--- Information supplied Enclosed Below ---

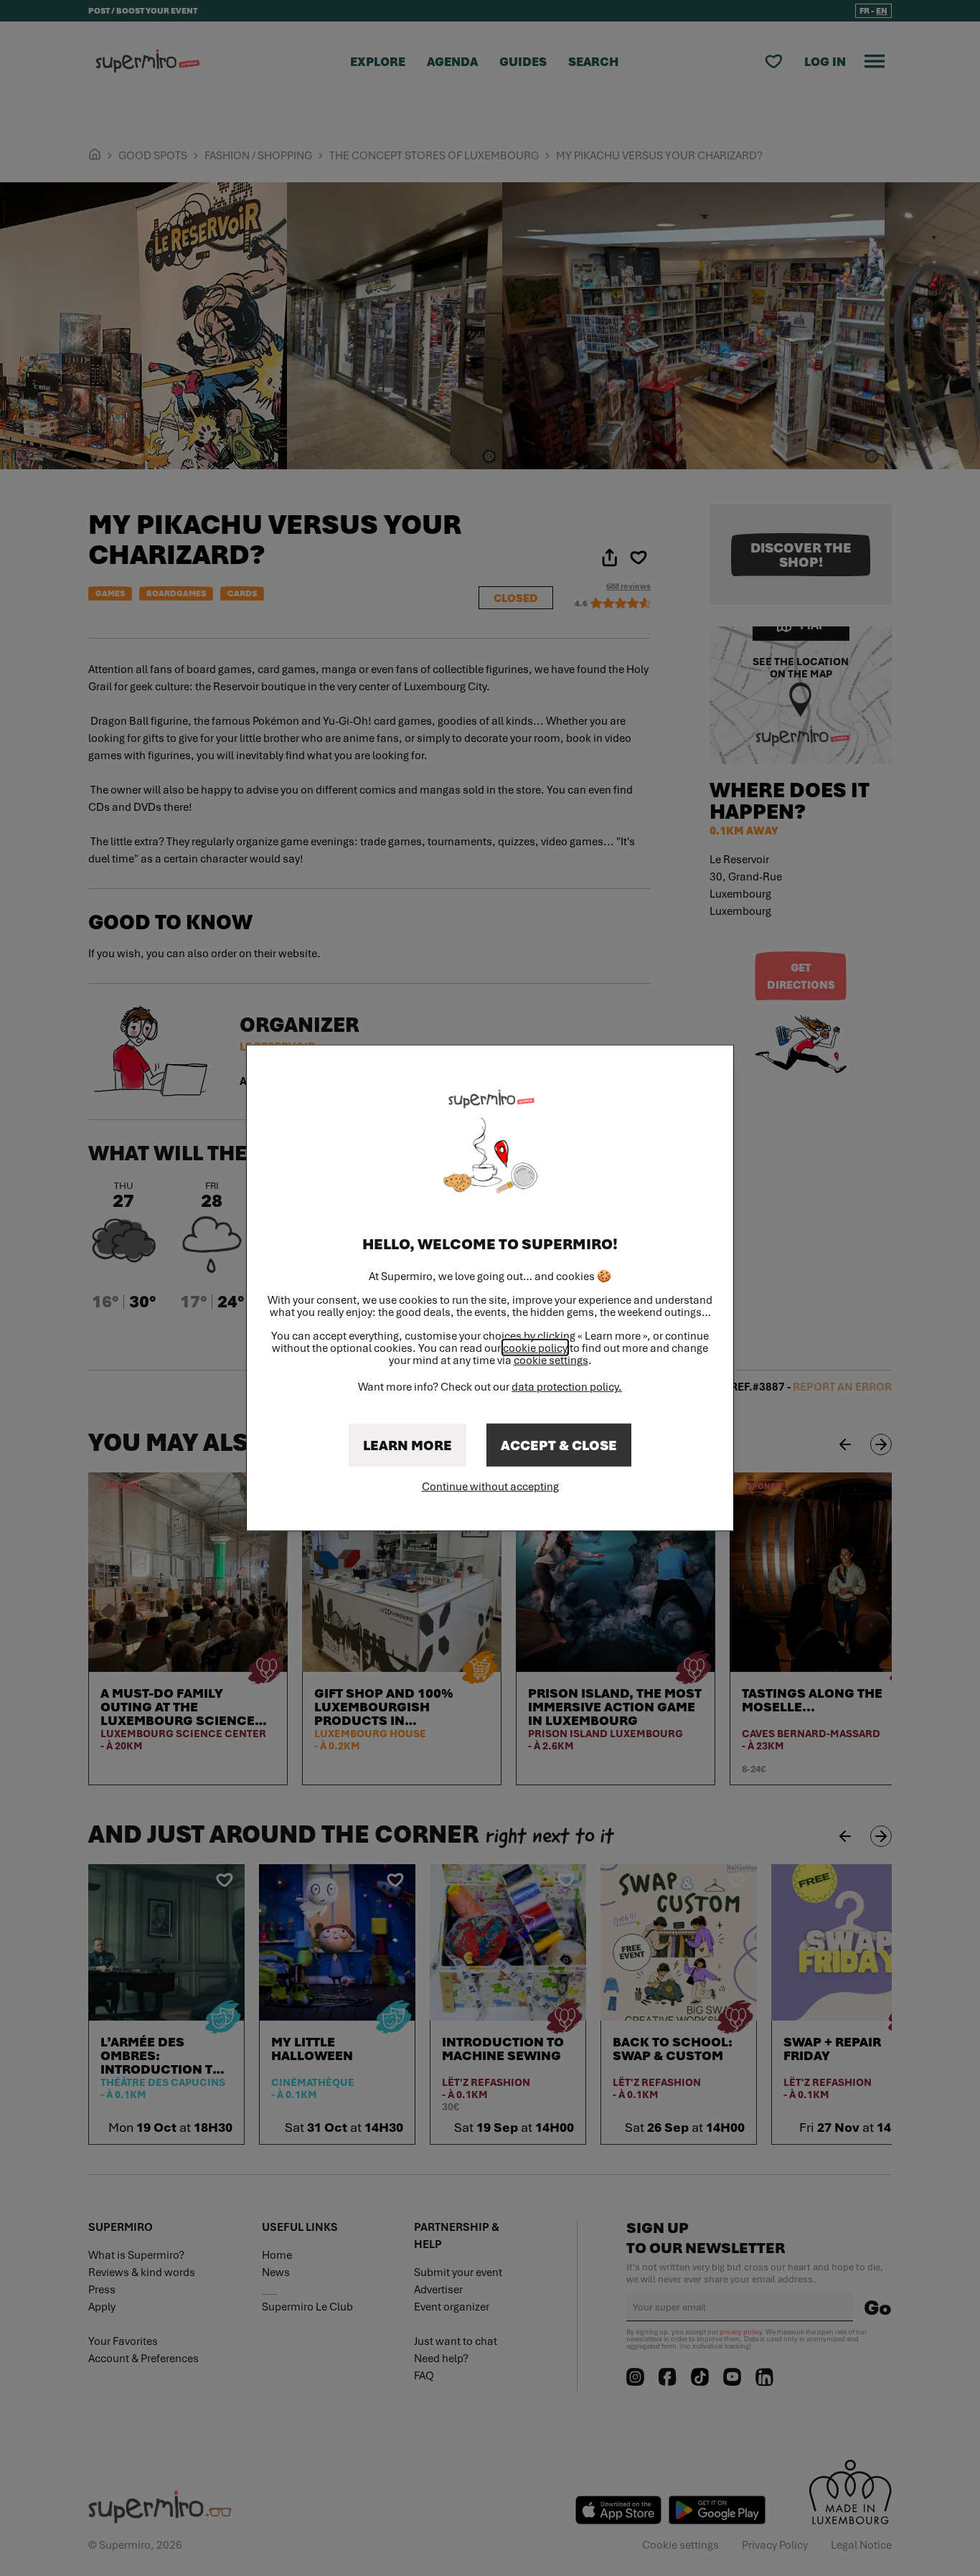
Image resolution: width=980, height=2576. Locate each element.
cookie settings (551, 1360)
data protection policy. (567, 1386)
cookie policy (535, 1347)
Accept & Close (559, 1445)
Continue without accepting (490, 1486)
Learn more (407, 1445)
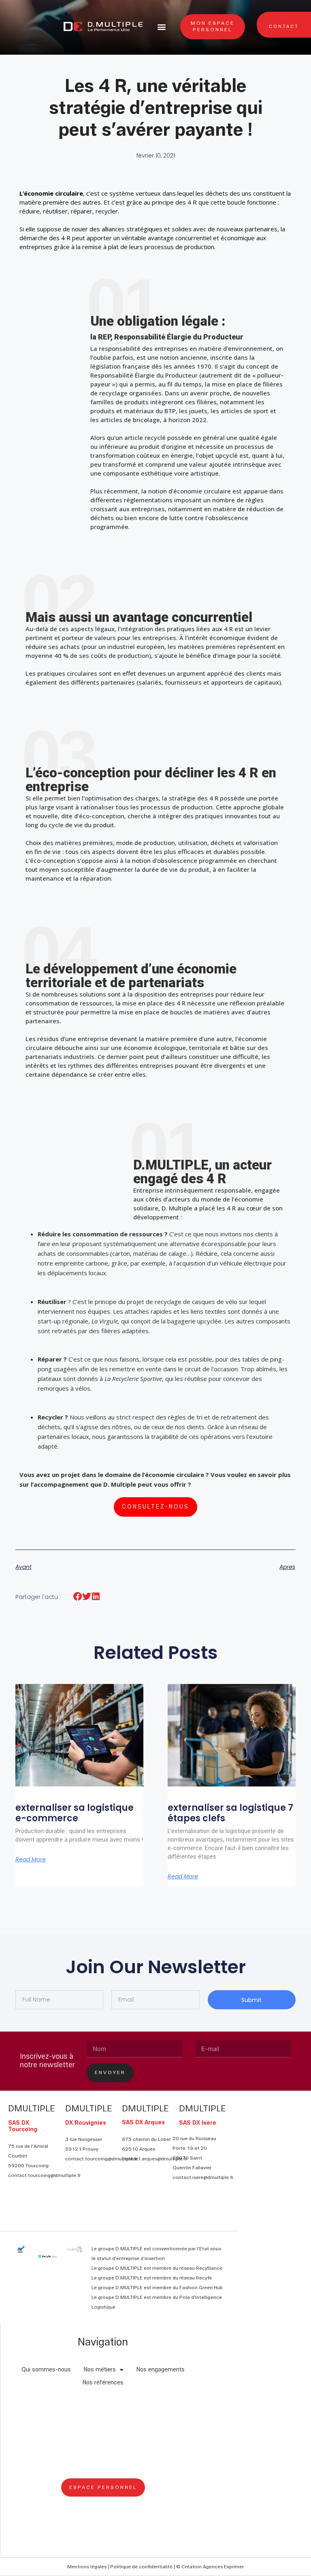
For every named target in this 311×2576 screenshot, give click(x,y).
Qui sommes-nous (46, 2370)
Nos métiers (100, 2370)
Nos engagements (160, 2370)
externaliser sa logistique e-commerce (74, 1813)
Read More (30, 1859)
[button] (161, 27)
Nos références (103, 2383)
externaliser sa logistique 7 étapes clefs (230, 1813)
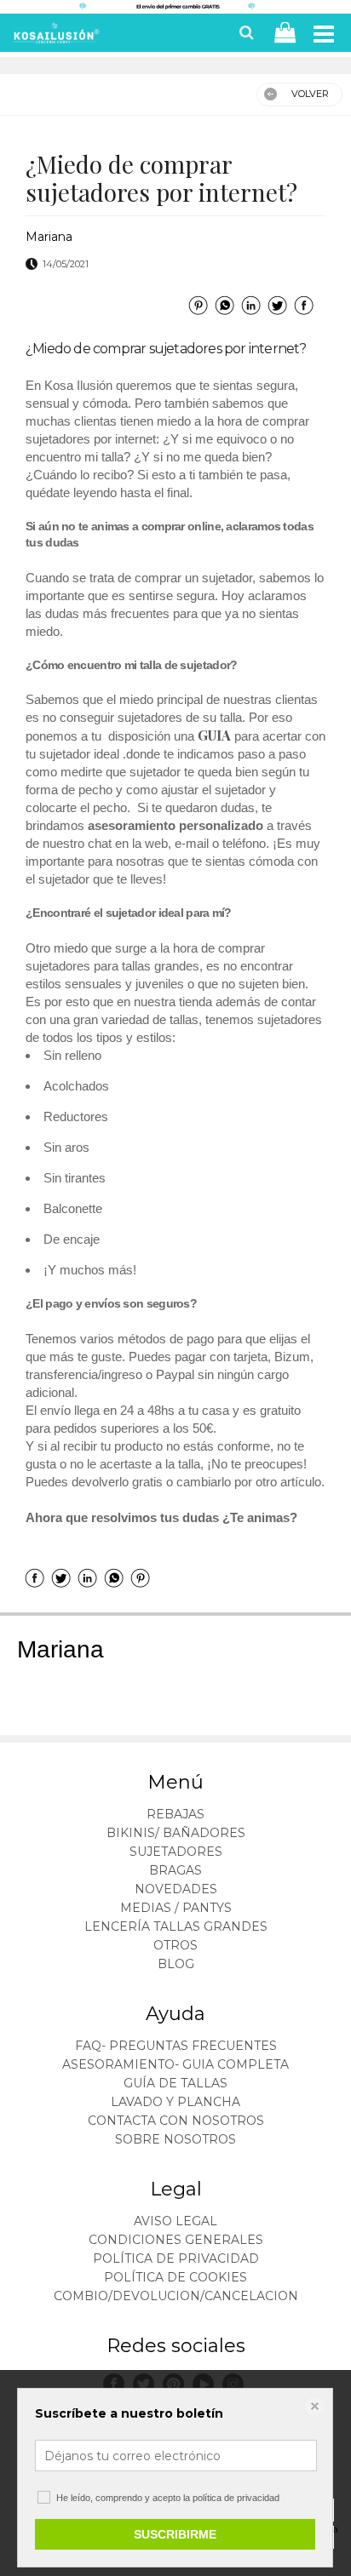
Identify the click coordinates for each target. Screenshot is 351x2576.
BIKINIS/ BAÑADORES (175, 1832)
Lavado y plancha (175, 2101)
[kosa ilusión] (55, 36)
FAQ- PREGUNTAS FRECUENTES (176, 2045)
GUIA (216, 735)
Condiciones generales (176, 2239)
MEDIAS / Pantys (176, 1907)
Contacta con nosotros (176, 2120)
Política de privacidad (176, 2258)
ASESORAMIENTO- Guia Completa (175, 2064)
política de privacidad (236, 2498)
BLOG (176, 1964)
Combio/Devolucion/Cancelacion (176, 2296)
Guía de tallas (175, 2083)
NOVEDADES (176, 1889)
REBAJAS (175, 1814)
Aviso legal (175, 2221)
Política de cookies (175, 2277)
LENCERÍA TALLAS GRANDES (176, 1926)
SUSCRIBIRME (175, 2534)
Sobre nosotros (175, 2139)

--- End of Enclosed Information supplied ---

### [Work order]
Output precisely the lines in the material above from the line containing "Continue without accepting (490, 1486)" through its last line, and omit pictures.

### [Answer to the exercise]
Continue without accepting (490, 1486)
Learn more (407, 1445)
For every named target in this 311×2576 screenshot, give click(x,y).
Qui sommes-nous (46, 2370)
Nos métiers (100, 2370)
Nos engagements (160, 2370)
externaliser sa logistique e-commerce (74, 1813)
Read More (30, 1859)
[button] (161, 27)
Nos références (103, 2383)
externaliser sa logistique 7 étapes clefs (230, 1813)
Identify the click coordinates for each target. Screenshot is 351x2576.
BIKINIS/ BAÑADORES (175, 1832)
Lavado y plancha (175, 2101)
[kosa ilusión] (55, 36)
FAQ- PREGUNTAS FRECUENTES (176, 2045)
GUIA (216, 735)
Condiciones generales (176, 2239)
MEDIAS / Pantys (176, 1907)
Contacta con nosotros (176, 2120)
Política de privacidad (176, 2258)
ASESORAMIENTO- Guia Completa (175, 2064)
política de privacidad (236, 2498)
BLOG (176, 1964)
Combio/Devolucion/Cancelacion (176, 2296)
Guía de tallas (175, 2083)
NOVEDADES (176, 1889)
REBAJAS (175, 1814)
Aviso legal (175, 2221)
Política de cookies (175, 2277)
LENCERÍA TALLAS GRANDES (176, 1926)
SUSCRIBIRME (175, 2534)
Sobre nosotros (175, 2139)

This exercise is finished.